(Interface element entries)
——————

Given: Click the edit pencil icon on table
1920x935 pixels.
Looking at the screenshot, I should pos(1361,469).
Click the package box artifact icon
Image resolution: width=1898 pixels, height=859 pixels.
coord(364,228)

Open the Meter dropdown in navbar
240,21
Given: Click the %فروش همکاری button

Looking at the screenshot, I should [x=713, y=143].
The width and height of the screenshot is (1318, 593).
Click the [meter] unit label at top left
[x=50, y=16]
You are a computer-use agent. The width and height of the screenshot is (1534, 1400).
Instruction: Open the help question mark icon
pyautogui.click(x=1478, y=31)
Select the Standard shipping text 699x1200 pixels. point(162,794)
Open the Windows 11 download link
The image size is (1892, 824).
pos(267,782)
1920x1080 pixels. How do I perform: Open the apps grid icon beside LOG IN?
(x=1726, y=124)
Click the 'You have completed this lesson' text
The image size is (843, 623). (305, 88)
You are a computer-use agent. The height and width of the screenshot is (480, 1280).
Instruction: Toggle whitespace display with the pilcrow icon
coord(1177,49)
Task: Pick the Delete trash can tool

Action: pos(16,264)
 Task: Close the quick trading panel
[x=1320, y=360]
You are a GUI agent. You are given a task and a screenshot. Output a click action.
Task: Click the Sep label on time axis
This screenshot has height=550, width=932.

——————

• [Request] Rewrite the entries above, changing every "icon" to "symbol" and leaving everything else the same.

• [Task response]
Given: Click the edit pencil symbol on table
1920x935 pixels.
Looking at the screenshot, I should pos(1361,469).
Click the package box artifact symbol
Image resolution: width=1898 pixels, height=859 pixels.
coord(364,228)

Open the Meter dropdown in navbar
240,21
Given: Click the %فروش همکاری button

Looking at the screenshot, I should [x=713, y=143].
The width and height of the screenshot is (1318, 593).
Click the [meter] unit label at top left
[x=50, y=16]
You are a computer-use agent. The width and height of the screenshot is (1534, 1400).
Instruction: Open the help question mark symbol
pyautogui.click(x=1478, y=31)
Select the Standard shipping text 699x1200 pixels. point(162,794)
Open the Windows 11 download link
The image size is (1892, 824).
pos(267,782)
1920x1080 pixels. How do I perform: Open the apps grid symbol beside LOG IN?
(x=1726, y=124)
Click the 'You have completed this lesson' text
The image size is (843, 623). (305, 88)
You are a computer-use agent. The height and width of the screenshot is (480, 1280).
Instruction: Toggle whitespace display with the pilcrow symbol
coord(1177,49)
Task: Pick the Delete trash can tool

Action: pos(16,264)
 Task: Close the quick trading panel
[x=1320, y=360]
You are a GUI agent. You are given a task and a screenshot. Output a click action.
Task: Click the Sep label on time axis
This screenshot has height=550, width=932.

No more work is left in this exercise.